I’m running a MySQL server (5.5) which has a large table (about 10M records on it). This table is some kind of log which has a primary key on 2 columns:
id <- integer,
date <- datetime
The application that connects to this database is sending a query that reads something like:
SELECT * FROM bigtable
INNER JOIN other_table
ON ....
WHERE UNIX_TIMESTAMP(date) BETWEEN #somevalue# AND #somevalue2#;
I found that this query was taking so much time to execute.
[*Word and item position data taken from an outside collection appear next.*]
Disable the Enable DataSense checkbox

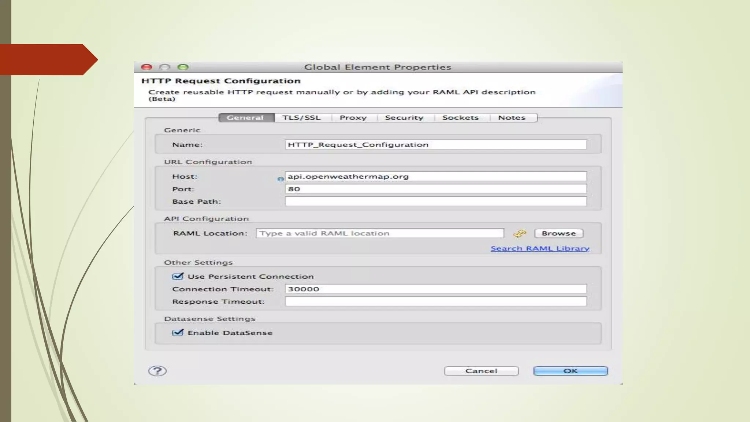tap(178, 333)
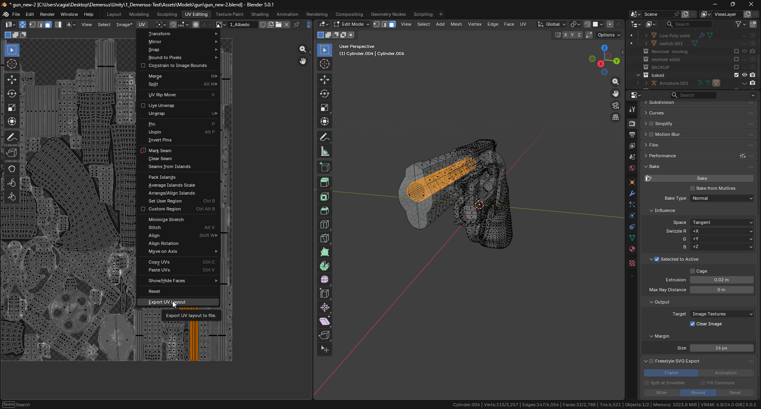Select the Measure tool in viewport
Screen dimensions: 761x409
[x=325, y=151]
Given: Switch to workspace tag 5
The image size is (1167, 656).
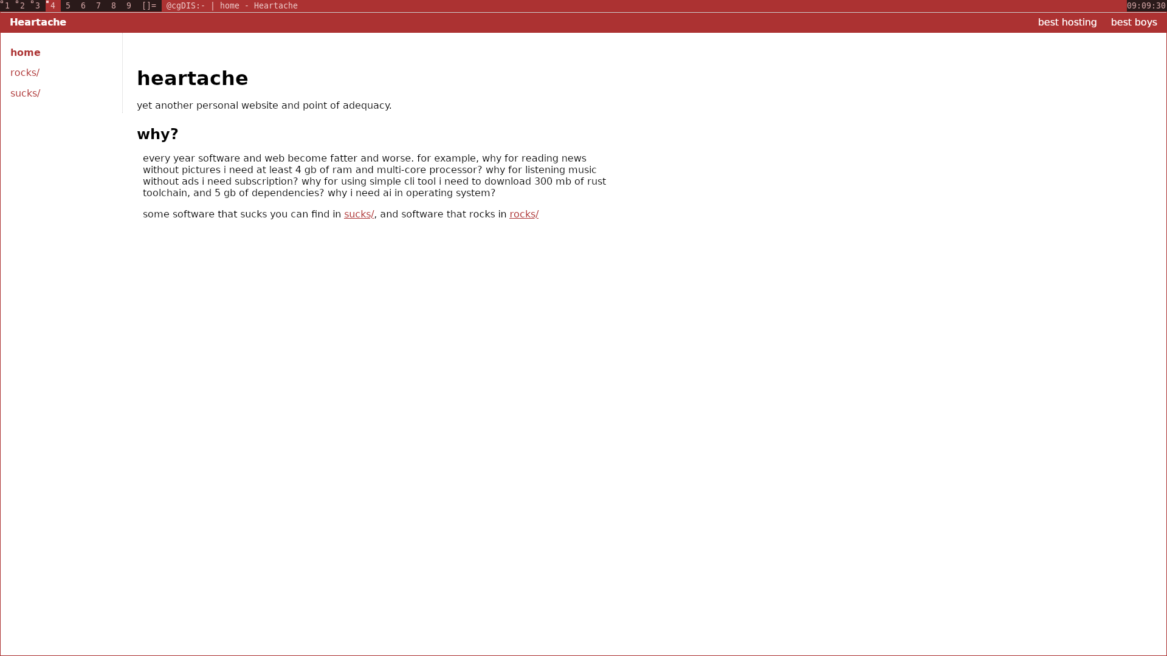Looking at the screenshot, I should click(68, 5).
I know that some functions can prevent MySQL from using indexes and make it perform a full table scan instead.
The question:
Is there a perfomance hit by using the function UNIX_TIMESTAMP on the column of the primary key as shown instead of “… WHERE date BETWEEN ‘2012:01:01 00:00:00’ AND ‘2012:02:01 00:00:00’ “ ?
The query:
SELECT r.f_registro, r.latitud, r.longitud, r.velocidad, r.status, r.odometro, r.heading, r.sensor, a.nombre FROM registros r INNER JOIN activos a ON a.id_tracker = r.id_tracker WHERE a.id_activo = 2366 AND r.satelites > '3' AND UNIX_TIMESTAMP(r.f_registro) BETWEEN 1342159200 AND 1342760400 ORDER BY r.f_registro
It takes several seconds or even minutes to execute!
Running explain returns:
id,select_type,table,type,possible_keys,key,key_len,ref,rows,Extra
1,SIMPLE,a,const,PRIMARY,PRIMARY,4,const,1,"Using filesort"
1,SIMPLE,r,range,"id_tracker,satelites",satelites,4,NULL,1,"Using index condition; Using where"
You are correct that using a function on the date column prevents MySQL from utilizing the index on the column.
Instead, calculate the range into two date constants and use BETWEEN.
Also, note that you’ve not indicated that there is an index on the date column. Indexes are left most prefixed, so the compound index that starts with id cannot be used for a query that only asks for date.
The ON part of the query (which you’ve excluded) may be just as important in the performance of the query, and you should evaluate whether that is able to use indexes also.